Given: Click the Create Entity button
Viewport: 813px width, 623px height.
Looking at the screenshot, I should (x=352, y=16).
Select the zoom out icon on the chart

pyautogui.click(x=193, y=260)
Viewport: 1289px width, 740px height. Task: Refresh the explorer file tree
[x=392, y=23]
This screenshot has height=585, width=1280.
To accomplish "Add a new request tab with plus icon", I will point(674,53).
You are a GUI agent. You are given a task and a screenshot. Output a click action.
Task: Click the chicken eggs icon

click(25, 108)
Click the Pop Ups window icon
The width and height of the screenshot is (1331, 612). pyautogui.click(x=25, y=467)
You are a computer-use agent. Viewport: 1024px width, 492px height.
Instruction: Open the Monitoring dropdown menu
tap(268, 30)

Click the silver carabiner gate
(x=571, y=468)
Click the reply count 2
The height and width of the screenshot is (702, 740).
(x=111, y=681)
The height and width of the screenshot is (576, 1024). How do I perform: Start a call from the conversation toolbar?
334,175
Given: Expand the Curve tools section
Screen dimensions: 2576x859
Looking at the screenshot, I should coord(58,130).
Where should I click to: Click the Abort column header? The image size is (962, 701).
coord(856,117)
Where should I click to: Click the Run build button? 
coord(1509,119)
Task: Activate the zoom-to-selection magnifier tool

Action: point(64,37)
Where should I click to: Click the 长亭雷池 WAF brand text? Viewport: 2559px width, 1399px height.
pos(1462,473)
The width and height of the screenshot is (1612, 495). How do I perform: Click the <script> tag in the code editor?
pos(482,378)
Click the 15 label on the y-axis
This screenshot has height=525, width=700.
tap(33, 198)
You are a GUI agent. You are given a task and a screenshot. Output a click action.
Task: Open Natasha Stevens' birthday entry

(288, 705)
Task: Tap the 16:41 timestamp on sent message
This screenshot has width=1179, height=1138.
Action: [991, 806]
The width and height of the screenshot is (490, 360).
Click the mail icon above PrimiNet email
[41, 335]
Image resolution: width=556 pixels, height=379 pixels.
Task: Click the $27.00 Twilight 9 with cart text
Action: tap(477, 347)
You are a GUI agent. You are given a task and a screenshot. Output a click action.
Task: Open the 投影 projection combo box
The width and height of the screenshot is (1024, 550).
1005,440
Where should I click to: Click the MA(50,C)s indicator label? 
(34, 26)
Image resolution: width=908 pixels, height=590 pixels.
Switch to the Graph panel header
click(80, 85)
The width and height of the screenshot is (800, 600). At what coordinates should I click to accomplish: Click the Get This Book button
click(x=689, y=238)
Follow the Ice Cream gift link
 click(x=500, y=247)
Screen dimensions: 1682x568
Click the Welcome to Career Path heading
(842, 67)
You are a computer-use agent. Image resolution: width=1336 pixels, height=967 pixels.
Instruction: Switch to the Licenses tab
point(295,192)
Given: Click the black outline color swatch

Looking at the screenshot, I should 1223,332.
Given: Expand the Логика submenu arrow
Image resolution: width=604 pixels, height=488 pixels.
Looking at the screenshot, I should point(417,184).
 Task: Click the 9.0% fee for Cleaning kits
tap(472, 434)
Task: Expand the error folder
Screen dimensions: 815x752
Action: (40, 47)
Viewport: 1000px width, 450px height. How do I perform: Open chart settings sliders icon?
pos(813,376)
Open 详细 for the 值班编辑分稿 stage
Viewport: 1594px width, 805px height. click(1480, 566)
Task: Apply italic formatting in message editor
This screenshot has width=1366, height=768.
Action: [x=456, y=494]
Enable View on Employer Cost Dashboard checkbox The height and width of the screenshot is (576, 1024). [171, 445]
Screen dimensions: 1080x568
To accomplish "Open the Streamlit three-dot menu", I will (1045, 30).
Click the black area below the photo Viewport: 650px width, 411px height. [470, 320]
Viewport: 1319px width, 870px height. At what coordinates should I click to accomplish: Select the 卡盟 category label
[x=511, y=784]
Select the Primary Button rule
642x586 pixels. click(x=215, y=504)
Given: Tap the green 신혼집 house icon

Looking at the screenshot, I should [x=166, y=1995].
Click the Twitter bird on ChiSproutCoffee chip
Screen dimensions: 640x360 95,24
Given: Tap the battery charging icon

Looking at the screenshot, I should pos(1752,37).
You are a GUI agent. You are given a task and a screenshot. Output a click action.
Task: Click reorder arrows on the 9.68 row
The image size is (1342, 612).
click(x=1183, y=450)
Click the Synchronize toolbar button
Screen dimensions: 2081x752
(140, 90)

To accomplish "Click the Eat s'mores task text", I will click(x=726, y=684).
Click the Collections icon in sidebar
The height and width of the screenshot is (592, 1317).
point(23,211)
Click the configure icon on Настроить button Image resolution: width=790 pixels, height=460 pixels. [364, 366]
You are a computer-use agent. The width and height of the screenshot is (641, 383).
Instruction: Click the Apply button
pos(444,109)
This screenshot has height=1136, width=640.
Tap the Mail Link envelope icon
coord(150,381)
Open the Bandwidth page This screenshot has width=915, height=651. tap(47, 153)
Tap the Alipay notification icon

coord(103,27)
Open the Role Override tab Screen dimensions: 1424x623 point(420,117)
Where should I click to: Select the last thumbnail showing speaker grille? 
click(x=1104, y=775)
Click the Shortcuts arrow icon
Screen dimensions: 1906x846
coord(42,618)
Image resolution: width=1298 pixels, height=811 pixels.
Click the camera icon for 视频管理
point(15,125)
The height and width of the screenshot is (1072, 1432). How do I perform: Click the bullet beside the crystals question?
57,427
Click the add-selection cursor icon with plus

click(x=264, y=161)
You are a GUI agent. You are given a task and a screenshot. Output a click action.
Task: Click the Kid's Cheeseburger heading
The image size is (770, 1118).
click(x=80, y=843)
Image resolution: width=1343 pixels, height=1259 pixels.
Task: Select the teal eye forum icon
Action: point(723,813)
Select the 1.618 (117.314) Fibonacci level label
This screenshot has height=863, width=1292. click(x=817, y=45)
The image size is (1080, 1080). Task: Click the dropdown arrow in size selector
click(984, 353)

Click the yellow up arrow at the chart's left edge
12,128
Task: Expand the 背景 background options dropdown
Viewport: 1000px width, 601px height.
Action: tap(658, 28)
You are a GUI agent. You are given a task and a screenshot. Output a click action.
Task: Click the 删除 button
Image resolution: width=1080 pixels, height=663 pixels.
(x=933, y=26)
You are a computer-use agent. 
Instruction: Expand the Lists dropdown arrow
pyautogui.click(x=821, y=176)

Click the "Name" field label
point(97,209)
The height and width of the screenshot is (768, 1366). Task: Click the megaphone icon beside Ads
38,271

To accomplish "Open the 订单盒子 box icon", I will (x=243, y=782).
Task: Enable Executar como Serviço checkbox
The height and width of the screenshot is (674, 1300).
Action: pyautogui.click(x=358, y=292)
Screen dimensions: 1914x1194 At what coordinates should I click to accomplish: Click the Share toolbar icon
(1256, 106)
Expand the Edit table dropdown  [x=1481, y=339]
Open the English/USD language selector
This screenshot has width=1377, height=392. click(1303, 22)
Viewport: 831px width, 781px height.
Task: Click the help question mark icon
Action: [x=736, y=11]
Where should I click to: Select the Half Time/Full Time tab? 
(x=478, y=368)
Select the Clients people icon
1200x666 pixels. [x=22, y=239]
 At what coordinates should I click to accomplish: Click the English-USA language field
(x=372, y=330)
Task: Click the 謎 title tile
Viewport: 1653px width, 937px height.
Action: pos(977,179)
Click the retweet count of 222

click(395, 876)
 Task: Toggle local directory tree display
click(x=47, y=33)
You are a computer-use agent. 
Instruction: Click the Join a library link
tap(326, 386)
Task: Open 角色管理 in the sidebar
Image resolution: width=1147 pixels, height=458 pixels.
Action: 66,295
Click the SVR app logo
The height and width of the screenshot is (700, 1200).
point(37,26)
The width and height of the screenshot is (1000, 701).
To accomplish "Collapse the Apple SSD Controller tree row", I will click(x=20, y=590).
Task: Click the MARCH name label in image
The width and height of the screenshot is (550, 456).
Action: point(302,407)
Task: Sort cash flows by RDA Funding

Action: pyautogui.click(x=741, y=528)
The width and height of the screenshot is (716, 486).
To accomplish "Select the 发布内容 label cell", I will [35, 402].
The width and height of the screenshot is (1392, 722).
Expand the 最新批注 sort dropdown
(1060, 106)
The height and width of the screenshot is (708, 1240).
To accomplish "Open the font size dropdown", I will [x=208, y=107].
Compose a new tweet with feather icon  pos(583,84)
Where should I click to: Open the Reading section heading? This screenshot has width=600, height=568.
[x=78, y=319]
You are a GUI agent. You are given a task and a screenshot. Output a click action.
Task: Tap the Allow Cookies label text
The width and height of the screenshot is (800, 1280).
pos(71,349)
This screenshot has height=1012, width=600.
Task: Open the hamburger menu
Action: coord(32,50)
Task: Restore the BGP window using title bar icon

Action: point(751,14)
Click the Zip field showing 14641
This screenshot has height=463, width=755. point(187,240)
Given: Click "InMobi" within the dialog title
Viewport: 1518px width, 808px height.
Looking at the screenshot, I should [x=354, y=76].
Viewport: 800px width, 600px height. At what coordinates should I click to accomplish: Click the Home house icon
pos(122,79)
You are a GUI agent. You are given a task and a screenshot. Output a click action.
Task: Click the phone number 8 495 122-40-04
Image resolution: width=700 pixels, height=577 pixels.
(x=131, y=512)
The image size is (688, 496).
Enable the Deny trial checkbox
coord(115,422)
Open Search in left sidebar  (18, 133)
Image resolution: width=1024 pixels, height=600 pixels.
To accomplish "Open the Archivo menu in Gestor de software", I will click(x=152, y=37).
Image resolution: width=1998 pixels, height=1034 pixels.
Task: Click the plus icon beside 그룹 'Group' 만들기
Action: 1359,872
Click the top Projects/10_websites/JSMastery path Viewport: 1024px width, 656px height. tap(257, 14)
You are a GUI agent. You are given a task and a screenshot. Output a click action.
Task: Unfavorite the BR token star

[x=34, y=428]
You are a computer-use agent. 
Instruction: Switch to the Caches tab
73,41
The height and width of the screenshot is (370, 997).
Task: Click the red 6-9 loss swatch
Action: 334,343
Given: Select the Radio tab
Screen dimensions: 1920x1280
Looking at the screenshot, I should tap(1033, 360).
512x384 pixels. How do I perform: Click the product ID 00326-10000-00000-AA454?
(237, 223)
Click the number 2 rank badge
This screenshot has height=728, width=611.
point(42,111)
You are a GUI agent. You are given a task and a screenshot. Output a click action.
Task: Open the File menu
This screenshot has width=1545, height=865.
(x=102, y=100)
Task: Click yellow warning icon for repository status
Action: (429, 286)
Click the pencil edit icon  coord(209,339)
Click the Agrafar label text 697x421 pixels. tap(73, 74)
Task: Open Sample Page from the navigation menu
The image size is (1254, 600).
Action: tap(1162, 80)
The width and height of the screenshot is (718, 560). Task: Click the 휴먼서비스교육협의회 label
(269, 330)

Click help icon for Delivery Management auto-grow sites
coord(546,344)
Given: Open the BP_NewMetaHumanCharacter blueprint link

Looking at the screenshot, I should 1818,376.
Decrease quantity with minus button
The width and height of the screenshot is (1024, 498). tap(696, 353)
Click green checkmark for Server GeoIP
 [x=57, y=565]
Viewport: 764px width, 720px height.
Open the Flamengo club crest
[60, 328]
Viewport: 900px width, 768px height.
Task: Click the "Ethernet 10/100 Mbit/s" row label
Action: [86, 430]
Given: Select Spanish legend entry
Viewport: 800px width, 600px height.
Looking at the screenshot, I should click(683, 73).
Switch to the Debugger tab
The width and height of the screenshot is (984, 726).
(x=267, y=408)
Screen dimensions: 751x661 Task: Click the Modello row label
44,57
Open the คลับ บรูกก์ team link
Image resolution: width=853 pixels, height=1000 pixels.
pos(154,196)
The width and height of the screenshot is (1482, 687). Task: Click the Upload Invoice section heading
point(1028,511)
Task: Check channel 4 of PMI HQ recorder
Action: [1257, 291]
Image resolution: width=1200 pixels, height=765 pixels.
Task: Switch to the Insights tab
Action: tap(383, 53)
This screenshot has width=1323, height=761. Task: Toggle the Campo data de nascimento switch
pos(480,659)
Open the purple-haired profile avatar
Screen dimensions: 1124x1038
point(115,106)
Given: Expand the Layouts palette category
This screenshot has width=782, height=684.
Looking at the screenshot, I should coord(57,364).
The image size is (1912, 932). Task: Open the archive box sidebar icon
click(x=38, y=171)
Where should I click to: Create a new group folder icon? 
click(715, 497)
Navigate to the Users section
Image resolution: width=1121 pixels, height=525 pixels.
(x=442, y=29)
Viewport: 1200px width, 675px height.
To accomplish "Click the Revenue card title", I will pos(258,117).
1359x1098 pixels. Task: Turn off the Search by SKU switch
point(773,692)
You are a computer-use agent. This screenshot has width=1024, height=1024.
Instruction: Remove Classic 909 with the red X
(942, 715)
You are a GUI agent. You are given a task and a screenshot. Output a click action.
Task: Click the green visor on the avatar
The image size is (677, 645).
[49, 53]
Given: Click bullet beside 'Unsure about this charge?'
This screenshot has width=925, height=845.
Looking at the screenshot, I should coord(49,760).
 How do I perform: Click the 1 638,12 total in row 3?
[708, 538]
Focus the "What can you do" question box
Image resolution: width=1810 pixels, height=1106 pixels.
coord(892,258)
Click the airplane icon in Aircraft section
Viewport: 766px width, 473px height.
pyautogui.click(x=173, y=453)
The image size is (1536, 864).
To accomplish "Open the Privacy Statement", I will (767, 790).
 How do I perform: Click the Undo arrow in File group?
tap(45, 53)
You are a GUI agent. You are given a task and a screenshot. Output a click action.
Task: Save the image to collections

[ASSIGNED TASK]: Only lines containing the word "number" should be copied from the material above.

[ANSWER BELOW]:
Task: Click the phone number 8 495 122-40-04
Click the number 2 rank badge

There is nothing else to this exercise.